BY    | Updated: Sep 25, 2017 at 2:36 PM
A combination photo of U.S. President Donald Trump and North Korean leader Kim Jong Un. Photos by Kevin Lamarque and KCNA/Handout via Reuters

A combination photo of U.S. President Donald Trump and North Korean leader Kim Jong Un. Photos by Kevin Lamarque and KCNA/Handout via Reuters

North Korea’s foreign minister told reporters Monday that President Donald Trump’s weekend tweet about leader Kim Jong Un was a “declaration of war” that gives his country the right to take “countermeasures,” including the right to shoot down U.S. bombers outside of its airspace.

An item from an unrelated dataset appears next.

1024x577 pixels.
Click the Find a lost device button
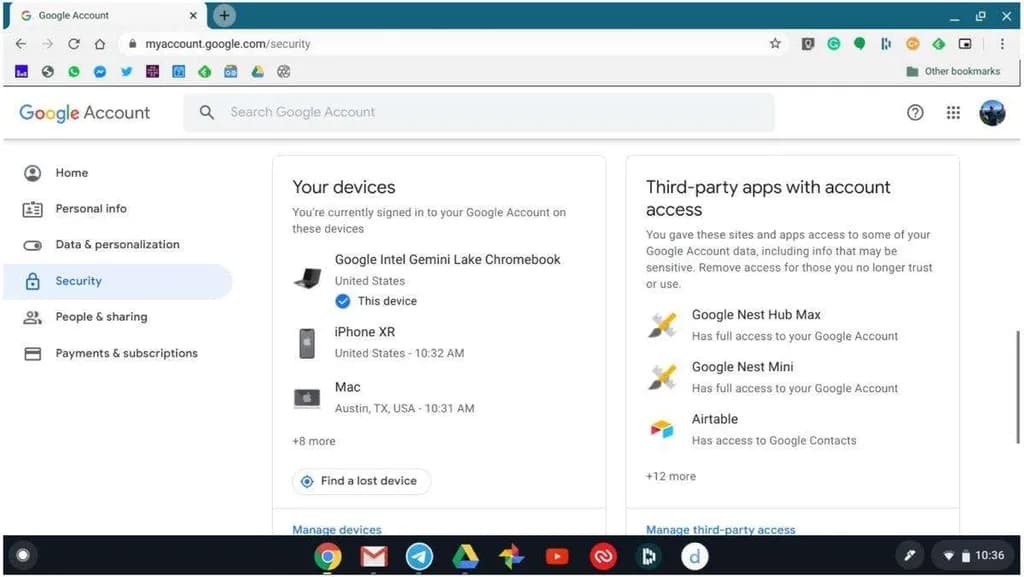[x=361, y=481]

“Since the United States declared war on our country, we will have every right to make countermeasures, including the right to shoot down United States strategic bombers even when they are not inside the airspace border of our country,” Foreign Minister Ri Yong Ho said to reporters in New York.

On Monday, White House Press Secretary Sarah Huckabee Sanders said the U.S. has not declared war on the country.

Mr. Ho’s statement came as he was leaving the UN General Assembly’s annual weeklong summit, during which Mr. Trump escalated rhetoric against Pyongyang, threatening “total destruction” of Kim Jong Un and his regime.

“Rocket man is on a suicide mission for himself and his regime,” he said during his first speech before the UN on Tuesday, using a nickname for the North Korean leader that he repeated over the weekend.

“Just heard Foreign Minister of North Korea speak at U.N. If he echoes thoughts of Little Rocket Man, they won’t be around much longer!” Trump tweeted Saturday.

Though Mr. Ho’s remarks are the most serious threats since Trump’s speech last week, Kim Jong Un indicated in a rare personal statement last week that he already considered the president’s speech itself a declaration of war, and threatened the “highest level of hard-line countermeasure in history.”

“His remarks which described the U.S. option through straightforward expression of his will have convinced me, rather than frightening or stopping me, that the path I chose is correct and that it is the one I have to follow to the last,” Kim Jong Un wrote, referring to Trump.

In his own speech to the assembly Saturday, Mr. Ho said Trump’s speech made “our rocket’s visit to the entire U.S. mainland inevitable all the more.”

North Korea had already threatened to test a hydrogen bomb over the Pacific Ocean on Friday, the day after Trump signed the strictest sanctions yet against Kim Jong Un and his regime. (It has twice in recent weeks flown missiles over Japan).

On Saturday, the Pentagon said the U.S. launched a B1-B bomber mission along the North Korean coast, “the farthest north of the Demilitarized Zone (DMZ) any U.S. fighter or bomber aircraft have flown off North Korea’s coast in the 21st century.”

“Given the fact that this comes from someone who is currently holding the seat of (the) United States presidency, this is clearly a declaration of war,” Ri Yong Ho added Monday, according to the AP, adding “all options will be on the operations table of the supreme leadership.”